§ SOURCE DOCUMENT
——
Friday, January 19, 2007

Farewell

And so it has come time for me to face my fate, and return to puckapunyal. I leave today at 1430h, and return on the 18th of February, at which time I will be 21. Weird. Hope you all have fun, I shall see you when I get back. I leave you with this picture of my skateboard:


Sunday, January 14, 2007

Angels of Death

How expert we have become at killing each other. This is footage taken by an AC130 Gunship Take note that people die in this video.






Friday, January 12, 2007

Skate Or Die

Ok I was going to put a poll on here but blogger isn't cool with me using javascript inside of a post. I found a way around it, but I wouldn't be able to pull code from an external source, which I need to do to post a poll. There's probably some way of doing it but its too much of a pain in the ass, so I'll just ask my question the regular way:
Should I buy a skateboard? Could be fun. Thoughts?

Ok, wtf? Just noticed it actually published by javascript, despite telling me that it wasn't going to. So go vote, post below this one.

In the meantime, check this out. I wanna watch that show, could be interesting. Wanna download it for me fudgeman?
——
§ PROVIDED DATA

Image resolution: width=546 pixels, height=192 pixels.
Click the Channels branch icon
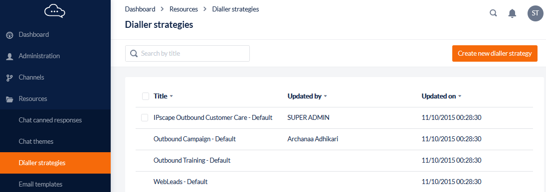10,78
——
§ DIRECTIVE 1
Name every post title in the blog excerpt.
§ DIRECTIVE 2
Return the passage of the blog excerpt from "Friday, January 12, 2007" to "be fun. Thoughts?", copied word for word.

§ TASK RESULT 1
Farewell
Angels of Death
Skate Or Die

§ TASK RESULT 2
Friday, January 12, 2007

Skate Or Die

Ok I was going to put a poll on here but blogger isn't cool with me using javascript inside of a post. I found a way around it, but I wouldn't be able to pull code from an external source, which I need to do to post a poll. There's probably some way of doing it but its too much of a pain in the ass, so I'll just ask my question the regular way:
Should I buy a skateboard? Could be fun. Thoughts?